_Exercise brief_
Put the listing lines from the one containing "The width and" through the one containing "will pyautogui.click(x=334, y=27)." into a numbered list, with blank lines dropped.

_Provided information_
______________________________

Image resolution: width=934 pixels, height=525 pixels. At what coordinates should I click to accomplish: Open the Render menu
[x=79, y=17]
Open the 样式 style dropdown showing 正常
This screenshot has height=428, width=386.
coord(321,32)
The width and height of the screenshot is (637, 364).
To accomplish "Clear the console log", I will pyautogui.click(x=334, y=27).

______________________________

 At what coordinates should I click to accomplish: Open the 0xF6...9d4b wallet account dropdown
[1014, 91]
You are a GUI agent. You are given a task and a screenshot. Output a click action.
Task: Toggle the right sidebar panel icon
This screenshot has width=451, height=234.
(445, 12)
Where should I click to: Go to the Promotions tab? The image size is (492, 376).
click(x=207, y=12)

______________________________

_Result below_
1. The width and height of the screenshot is (637, 364).
2. To accomplish "Clear the console log", I will pyautogui.click(x=334, y=27).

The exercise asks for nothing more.